TRANSACTIONS WITH AFFILIATES

     Fees, commissions and other expenses required to be paid by the
Partnership to the General Partners and their affiliates as of
September 30, 2000 and for the nine months ended September 30, 2000 and
1999 were as follows:

                                                                Unpaid at
                                                              September 30,
                                            2000     1999         2000
                                          -------   -------   -------------
Property management and
  leasing fees . . . . . . . . . . . .    $55,723    93,181      1,683,626
Management fees to Corporate
  General Partners . . . . . . . . . .     21,392     --             --
Insurance commissions. . . . . . . . .     14,281     8,494          --
Reimbursement (at cost) for
  out-of-pocket expenses . . . . . . .        244        38          --
                                          -------   -------      ---------
                                          $91,640   101,713      1,683,626
                                          =======   =======      =========


<PAGE>


     All amounts deferred or currently payable to the General Partners and
their affiliates do not bear interest.  The General Partners and their
affiliates have deferred receipt of property management and leasing fees
pursuant to the venture agreement for the 301 North Main Building and
Phillips Building.  Prior to 1995, an affiliate of the Managing General
Partner provided management and leasing services.

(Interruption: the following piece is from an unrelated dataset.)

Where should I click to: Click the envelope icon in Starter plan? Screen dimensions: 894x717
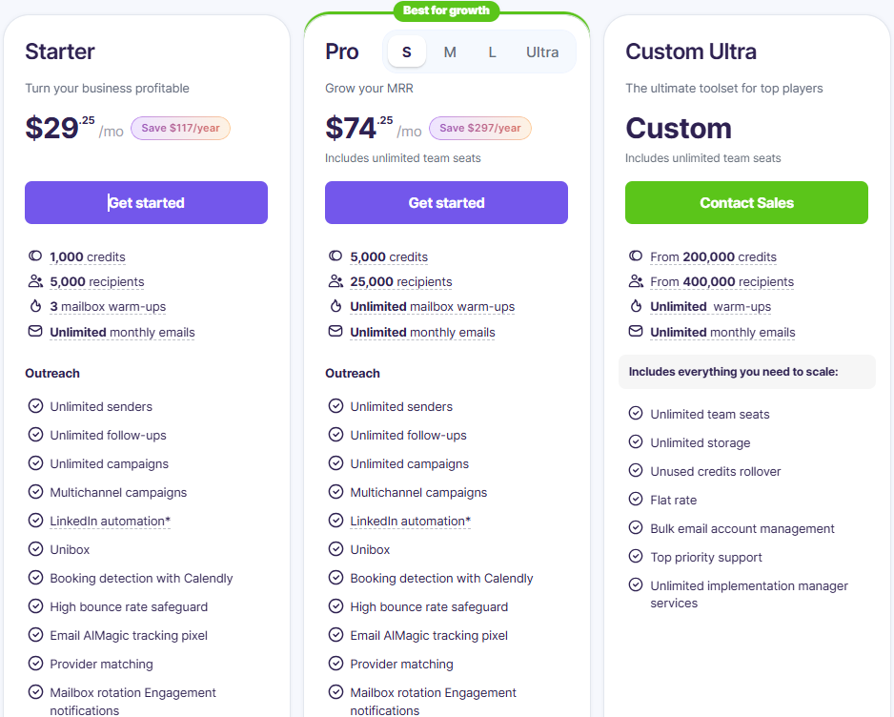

In December 1994, the
affiliate sold all of its assets and assigned its interest in the
management contracts, including the one for the 301 North Main Building and
Phillips Building to an unaffiliated third party.  In connection with such
sale, an affiliate of the General Partners guaranteed payment to the
unaffiliated third party of the portion of the fees currently deferred due
to a provision in the venture agreement for the 301 North Main and Phillips
Buildings.  Any such guaranteed amounts are paid to such unaffiliated third
party when earned and the General Partners and its affiliates continue to
be entitled to receive such deferred fees.  As of September 30, 2000, the
General Partners and their affiliates have deferred receipt of
approximately $1,645,000 (approximately $41 per interest) of such property
management and leasing fees.  Such amounts are deferred until the sale or
disposition of the property or upon the termination of the property
management agreement and are expected to be paid at that time.  All amounts
due affiliates are reflected in accounts payable in the accompanying
consolidated financial statements.

BRISTOL MALL

     On February 17, 1999, the Partnership sold the Bristol Mall to an
unaffiliated third party.  The purchase price of the Property was
$24,577,000.  Upon closing, the Partnership received cash of approximately
$17,400,000 (net of closing costs but before prorations).  The cash
received by the Partnership was also net of the repayment of the mortgage
loan secured by the Property of approximately $4,100,000 and repayment of
the construction loan of approximately $2,800,000.  The Partnership
recognized a gain of approximately $6,000,000 and $7,600,000 for financial
reporting and Federal income tax purposes in 1999, respectively.  In
addition, in connection with the sale of the Property and as is customary
in such transactions, the Partnership agreed to certain representations,
warranties and covenants with stipulated survival periods which expired on
November 17, 1999 with no liability to the Partnership.  The property was
classified as held for sale as of September 30, 1997 and therefore was not
subject to continued depreciation from such date for financial reporting
purposes.

301 NORTH MAIN BUILDING AND PHILLIPS BUILDING

     Occupancy at 301 N. Main Building (formerly the Wachovia Bank
Building) and Phillips Building was 46% at September 30, 2000.  The
buildings are generating cash flow for the joint venture.  Prior to
December 31, 1995, substantially all of the 301 North Main Building was
leased to one tenant, the Wachovia Bank.  Commencing in the third quarter
of 1998 and continuing through mid-1999, the Wachovia Bank vacated
substantially all of its space in the 301 North Main Building
(approximately 200,000 square feet).  The remaining space leased at
September 30, 2000 to the Wachovia Bank (approximately 8,200 square feet)
is leased pursuant to short-term leases.  The Partnership cannot predict if
Wachovia Bank will renew such leases upon expiration or not.  The Wachovia
Bank has announced that it intends to vacate the space it currently leases
in the Phillips Building (approximately 269,000 square feet) upon the
expiration of such lease in February 2002.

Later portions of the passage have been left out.